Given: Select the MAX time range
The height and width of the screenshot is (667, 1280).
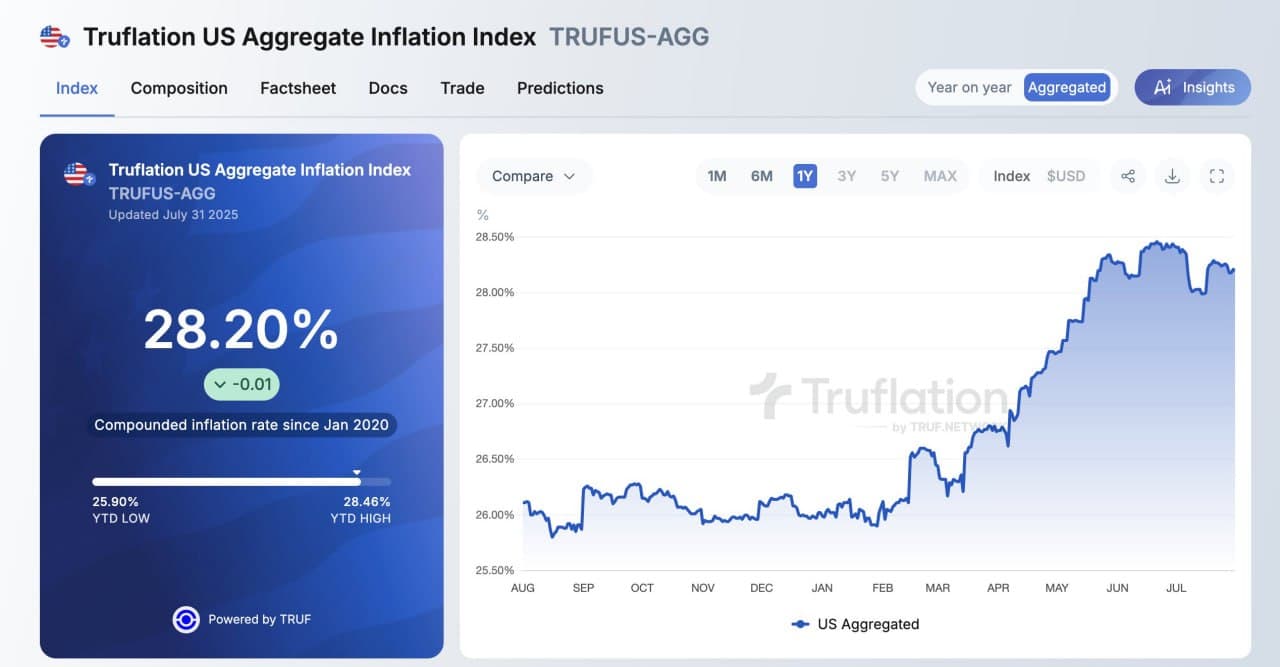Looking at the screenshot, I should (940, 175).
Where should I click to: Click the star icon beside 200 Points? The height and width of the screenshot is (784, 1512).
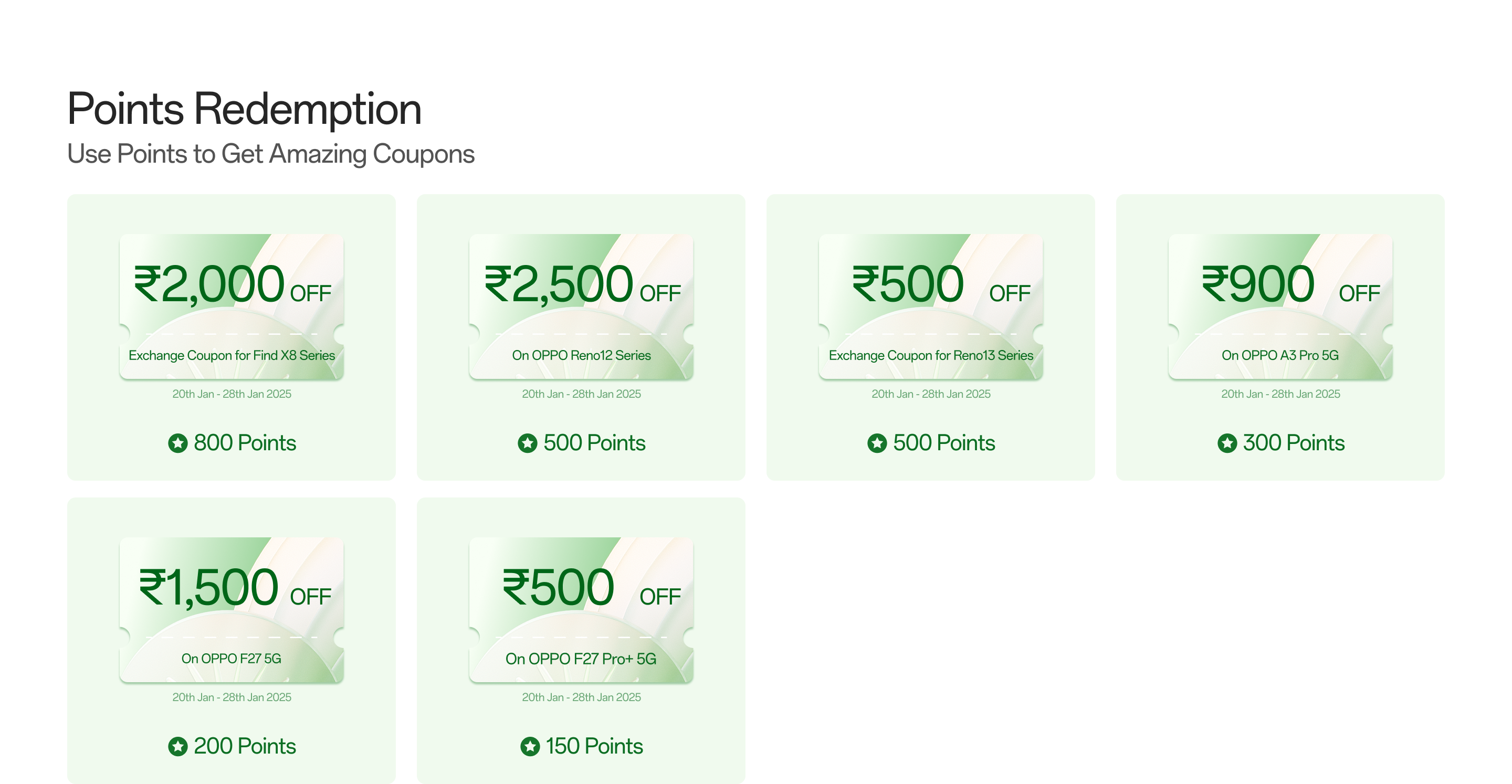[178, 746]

## WHAT YOU WILL DO
A precise repetition of every entry, free of pictures, is the expected answer.

## WRITTEN SOLUTION
Given: Select the MAX time range
The height and width of the screenshot is (667, 1280).
Looking at the screenshot, I should (940, 175).
Where should I click to: Click the star icon beside 200 Points? The height and width of the screenshot is (784, 1512).
[178, 746]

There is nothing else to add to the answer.